『四月物語』
監督 岩井俊二


 地方出身の女の子が大学進学で初めて親元を離れ、東京で一人暮らしを始めたばかりのなかで出会うさまざまな出来事をスケッチ風に綴った作品だが、なんだかとても爽やかで気持ちの良い映画であった。それは筋立てや登場人物たちのキャラクターが爽やかだったからというだけではなく、映画自体の持つリズムにそれが宿っていたからで、映画作品としてなかなか見事だ。冒頭の旅立ちの場面からキャメラの動きやフレーミングに何か手触りのようなものを感じさせるなと思っていたら、すかさず汽車の窓を触る白い手袋をした主人公の手が浮かび上がってきて、なんだかときめいてしまった。このときめきが新生活を始める主人公のときめきと重なってずっと持続したから、映画を観ていても、とてもいい気分で、何だか無性にあの頃が懐かしくなっていた。大学進学で都会に出て一人暮らしをしたことがある者なら、誰にでも覚えのあるようなごく普通の些細な初めての出来事に対する初々しさが、まさしく手触りを感じさせるような確かさと細やかさで伝わってくる。おかげで自分のなかに蘇ってくるあの頃の懐かしさも妙に生々しくて何ともたまらない気分になった。

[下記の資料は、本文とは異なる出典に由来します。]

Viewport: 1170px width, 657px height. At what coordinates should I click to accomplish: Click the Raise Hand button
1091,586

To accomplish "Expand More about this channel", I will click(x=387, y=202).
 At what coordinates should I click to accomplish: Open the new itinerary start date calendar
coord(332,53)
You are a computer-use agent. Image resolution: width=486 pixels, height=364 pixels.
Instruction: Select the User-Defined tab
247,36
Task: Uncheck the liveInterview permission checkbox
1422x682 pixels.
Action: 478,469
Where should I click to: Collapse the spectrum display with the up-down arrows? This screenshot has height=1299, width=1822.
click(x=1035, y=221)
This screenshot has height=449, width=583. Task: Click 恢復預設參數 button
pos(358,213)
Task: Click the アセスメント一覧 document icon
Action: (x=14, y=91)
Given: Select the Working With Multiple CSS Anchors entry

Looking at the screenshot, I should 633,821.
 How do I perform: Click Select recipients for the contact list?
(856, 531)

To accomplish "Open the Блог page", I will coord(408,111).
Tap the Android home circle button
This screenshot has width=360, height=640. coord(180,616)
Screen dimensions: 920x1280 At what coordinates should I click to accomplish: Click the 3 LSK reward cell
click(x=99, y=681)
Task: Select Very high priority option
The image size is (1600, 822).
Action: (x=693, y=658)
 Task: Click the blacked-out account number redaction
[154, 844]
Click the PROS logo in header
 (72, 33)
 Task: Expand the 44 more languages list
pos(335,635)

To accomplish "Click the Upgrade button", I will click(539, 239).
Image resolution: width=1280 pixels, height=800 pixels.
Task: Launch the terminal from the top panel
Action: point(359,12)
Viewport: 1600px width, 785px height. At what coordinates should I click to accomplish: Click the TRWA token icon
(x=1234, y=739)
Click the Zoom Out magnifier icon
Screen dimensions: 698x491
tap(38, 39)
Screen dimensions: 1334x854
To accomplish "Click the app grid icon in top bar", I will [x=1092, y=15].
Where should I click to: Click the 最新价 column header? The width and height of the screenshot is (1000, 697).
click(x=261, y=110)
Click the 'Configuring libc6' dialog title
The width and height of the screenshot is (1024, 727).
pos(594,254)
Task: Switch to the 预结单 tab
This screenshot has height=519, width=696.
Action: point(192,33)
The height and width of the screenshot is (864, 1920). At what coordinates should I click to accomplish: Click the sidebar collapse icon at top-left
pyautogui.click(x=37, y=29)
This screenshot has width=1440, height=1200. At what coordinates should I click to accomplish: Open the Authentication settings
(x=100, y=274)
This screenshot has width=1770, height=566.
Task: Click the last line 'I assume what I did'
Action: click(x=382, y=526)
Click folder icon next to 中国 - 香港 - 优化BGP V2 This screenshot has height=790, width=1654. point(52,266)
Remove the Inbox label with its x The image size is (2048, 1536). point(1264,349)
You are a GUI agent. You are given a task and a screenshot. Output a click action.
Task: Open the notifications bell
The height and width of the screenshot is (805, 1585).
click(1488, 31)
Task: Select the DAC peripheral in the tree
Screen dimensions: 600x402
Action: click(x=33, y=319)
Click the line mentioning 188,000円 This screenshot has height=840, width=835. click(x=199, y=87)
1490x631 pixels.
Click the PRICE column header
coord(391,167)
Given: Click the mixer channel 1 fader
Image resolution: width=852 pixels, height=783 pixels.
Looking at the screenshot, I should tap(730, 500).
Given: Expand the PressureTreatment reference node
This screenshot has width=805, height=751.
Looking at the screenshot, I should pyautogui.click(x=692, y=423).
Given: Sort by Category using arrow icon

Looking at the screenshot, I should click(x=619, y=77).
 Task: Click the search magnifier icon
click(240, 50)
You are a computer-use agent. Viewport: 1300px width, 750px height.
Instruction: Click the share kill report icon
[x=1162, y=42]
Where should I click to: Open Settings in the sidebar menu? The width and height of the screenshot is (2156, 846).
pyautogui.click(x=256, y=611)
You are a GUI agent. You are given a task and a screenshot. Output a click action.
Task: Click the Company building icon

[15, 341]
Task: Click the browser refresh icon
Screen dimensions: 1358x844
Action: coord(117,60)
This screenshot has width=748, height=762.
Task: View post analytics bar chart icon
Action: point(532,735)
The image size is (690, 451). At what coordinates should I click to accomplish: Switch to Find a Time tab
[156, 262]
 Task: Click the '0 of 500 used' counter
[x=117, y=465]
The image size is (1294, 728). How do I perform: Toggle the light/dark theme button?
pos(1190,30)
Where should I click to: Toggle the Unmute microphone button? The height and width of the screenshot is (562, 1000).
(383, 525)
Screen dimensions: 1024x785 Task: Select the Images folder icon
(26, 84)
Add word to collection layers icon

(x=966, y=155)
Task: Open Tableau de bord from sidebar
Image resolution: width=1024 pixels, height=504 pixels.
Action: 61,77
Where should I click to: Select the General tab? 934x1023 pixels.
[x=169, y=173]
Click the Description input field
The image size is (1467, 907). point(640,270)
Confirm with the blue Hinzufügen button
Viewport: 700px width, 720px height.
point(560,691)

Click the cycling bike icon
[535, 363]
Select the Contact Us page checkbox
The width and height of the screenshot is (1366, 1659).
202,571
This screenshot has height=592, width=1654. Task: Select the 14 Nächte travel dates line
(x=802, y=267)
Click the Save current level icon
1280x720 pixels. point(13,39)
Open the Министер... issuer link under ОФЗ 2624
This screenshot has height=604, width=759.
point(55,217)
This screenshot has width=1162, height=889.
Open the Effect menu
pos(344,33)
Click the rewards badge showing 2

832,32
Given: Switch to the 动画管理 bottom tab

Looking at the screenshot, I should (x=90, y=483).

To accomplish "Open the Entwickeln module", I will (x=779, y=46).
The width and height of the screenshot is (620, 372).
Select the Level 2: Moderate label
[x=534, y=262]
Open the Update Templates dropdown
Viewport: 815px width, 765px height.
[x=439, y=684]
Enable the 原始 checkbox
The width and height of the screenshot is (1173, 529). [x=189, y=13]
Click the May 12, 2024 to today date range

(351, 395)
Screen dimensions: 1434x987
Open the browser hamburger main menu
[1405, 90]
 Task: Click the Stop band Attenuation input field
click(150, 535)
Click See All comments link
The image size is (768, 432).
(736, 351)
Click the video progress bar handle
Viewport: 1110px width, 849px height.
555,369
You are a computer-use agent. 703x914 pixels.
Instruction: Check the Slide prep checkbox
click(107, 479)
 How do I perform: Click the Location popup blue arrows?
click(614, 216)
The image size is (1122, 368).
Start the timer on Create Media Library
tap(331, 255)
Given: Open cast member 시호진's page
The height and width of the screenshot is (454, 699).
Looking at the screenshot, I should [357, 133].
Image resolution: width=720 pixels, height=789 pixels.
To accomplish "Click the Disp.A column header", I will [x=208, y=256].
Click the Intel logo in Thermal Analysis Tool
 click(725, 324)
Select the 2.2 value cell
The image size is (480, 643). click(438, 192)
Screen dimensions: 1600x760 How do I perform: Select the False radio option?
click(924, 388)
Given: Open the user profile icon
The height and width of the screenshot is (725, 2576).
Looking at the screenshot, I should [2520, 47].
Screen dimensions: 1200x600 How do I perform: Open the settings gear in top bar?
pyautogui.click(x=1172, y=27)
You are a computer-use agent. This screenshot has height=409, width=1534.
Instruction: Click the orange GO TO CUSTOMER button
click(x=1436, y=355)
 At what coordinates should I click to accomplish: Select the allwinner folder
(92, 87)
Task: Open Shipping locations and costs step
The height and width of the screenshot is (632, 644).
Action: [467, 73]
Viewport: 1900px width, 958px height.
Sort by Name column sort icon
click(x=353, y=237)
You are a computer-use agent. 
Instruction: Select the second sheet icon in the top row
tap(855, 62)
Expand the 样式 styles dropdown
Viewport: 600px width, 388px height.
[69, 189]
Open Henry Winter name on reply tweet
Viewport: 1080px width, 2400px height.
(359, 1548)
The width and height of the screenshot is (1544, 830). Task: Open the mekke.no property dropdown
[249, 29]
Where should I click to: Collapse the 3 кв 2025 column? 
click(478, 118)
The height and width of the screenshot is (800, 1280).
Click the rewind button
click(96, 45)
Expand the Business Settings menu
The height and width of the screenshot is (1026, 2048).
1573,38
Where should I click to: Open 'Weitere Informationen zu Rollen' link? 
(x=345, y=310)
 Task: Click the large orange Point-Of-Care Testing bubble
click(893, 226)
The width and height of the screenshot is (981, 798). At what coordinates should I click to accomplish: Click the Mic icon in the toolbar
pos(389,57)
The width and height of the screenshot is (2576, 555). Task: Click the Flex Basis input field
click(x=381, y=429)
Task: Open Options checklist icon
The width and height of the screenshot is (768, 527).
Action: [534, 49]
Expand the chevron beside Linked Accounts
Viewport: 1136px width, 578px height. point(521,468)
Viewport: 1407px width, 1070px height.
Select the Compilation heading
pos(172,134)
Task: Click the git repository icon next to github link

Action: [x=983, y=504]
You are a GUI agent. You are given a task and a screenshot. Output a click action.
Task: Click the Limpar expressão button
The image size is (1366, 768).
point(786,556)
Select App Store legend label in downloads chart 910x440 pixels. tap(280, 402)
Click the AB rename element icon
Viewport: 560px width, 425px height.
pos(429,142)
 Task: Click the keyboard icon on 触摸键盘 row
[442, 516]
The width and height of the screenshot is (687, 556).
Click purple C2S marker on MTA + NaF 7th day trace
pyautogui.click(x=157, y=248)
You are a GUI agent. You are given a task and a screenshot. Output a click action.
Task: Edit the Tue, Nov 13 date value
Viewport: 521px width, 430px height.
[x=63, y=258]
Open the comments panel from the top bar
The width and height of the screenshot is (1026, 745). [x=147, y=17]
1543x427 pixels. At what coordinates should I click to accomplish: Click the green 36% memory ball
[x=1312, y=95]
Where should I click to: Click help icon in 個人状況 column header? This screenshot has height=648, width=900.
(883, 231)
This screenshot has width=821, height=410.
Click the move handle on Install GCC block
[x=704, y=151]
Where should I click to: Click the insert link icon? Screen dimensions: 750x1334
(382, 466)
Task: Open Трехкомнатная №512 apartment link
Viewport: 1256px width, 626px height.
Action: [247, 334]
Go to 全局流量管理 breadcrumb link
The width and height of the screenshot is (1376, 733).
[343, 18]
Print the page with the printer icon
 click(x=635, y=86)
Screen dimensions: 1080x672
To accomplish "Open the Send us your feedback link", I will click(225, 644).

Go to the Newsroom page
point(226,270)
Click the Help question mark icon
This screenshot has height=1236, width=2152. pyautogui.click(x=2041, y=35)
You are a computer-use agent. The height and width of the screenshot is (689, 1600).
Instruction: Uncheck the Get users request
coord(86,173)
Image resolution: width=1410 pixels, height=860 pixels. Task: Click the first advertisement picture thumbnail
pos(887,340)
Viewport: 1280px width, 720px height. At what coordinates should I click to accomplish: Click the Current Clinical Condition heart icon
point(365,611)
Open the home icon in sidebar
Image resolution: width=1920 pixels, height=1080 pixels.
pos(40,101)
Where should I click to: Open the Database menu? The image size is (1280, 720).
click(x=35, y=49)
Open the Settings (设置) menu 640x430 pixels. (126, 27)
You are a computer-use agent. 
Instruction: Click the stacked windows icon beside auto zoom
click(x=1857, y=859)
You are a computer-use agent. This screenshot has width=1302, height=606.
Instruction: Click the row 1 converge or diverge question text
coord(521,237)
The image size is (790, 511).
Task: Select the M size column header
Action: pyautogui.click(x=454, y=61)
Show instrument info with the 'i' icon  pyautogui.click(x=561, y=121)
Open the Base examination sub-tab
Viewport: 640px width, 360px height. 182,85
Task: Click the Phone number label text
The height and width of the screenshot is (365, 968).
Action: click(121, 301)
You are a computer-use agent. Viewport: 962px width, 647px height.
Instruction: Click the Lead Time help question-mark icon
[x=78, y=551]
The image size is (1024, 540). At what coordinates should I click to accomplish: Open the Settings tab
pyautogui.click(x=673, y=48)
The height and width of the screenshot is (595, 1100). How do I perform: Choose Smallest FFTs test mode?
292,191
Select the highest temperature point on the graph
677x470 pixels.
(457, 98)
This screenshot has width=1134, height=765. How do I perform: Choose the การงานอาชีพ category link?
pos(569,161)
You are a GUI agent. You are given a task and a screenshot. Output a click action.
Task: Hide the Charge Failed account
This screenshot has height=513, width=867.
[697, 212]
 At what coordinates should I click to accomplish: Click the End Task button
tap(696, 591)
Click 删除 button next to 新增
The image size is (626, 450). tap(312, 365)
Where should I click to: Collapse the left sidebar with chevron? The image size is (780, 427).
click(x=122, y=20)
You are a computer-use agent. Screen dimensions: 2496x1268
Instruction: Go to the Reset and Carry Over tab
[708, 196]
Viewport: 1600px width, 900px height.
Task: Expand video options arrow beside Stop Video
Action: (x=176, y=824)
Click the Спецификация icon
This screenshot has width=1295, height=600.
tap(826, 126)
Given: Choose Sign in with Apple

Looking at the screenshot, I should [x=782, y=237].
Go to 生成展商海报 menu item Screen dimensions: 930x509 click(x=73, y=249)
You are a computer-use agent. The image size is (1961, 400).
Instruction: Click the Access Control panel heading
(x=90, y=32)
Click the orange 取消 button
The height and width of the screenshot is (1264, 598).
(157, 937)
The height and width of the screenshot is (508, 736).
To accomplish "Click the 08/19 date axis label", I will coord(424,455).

 なかでも再認識したのが若いあの頃に持っていた時間の豊かさとその使い方の贅沢さだ。主人公が志望校として選んだ唯一最大の理由だった高校の先輩である男子学生への接近の仕方にしても、サークル活動への関わりの仕方についても、明確な目的意識や理由とかによって効率的に合理的に対処していくのではなく、時間を掛けて次第に醸成されてくる状況のなかでの自分自身への模索といった形で行動することが極めて自然だったことを改めて思い出させてくれる。二十余年前のこととして振り返るこの歳になってみると、そのような時間の使い方が許されることの贅沢さが何とも眩しい。二十代のうちには、そのような時間の使い方をしてしまうことに対して無為ばかりを感じて、悔やんでみたり、嘆いたりもしたが、今にして思えば、あの贅沢な時間の使い方のなかにこそ醸成される豊かさというものが確かにあったように思う。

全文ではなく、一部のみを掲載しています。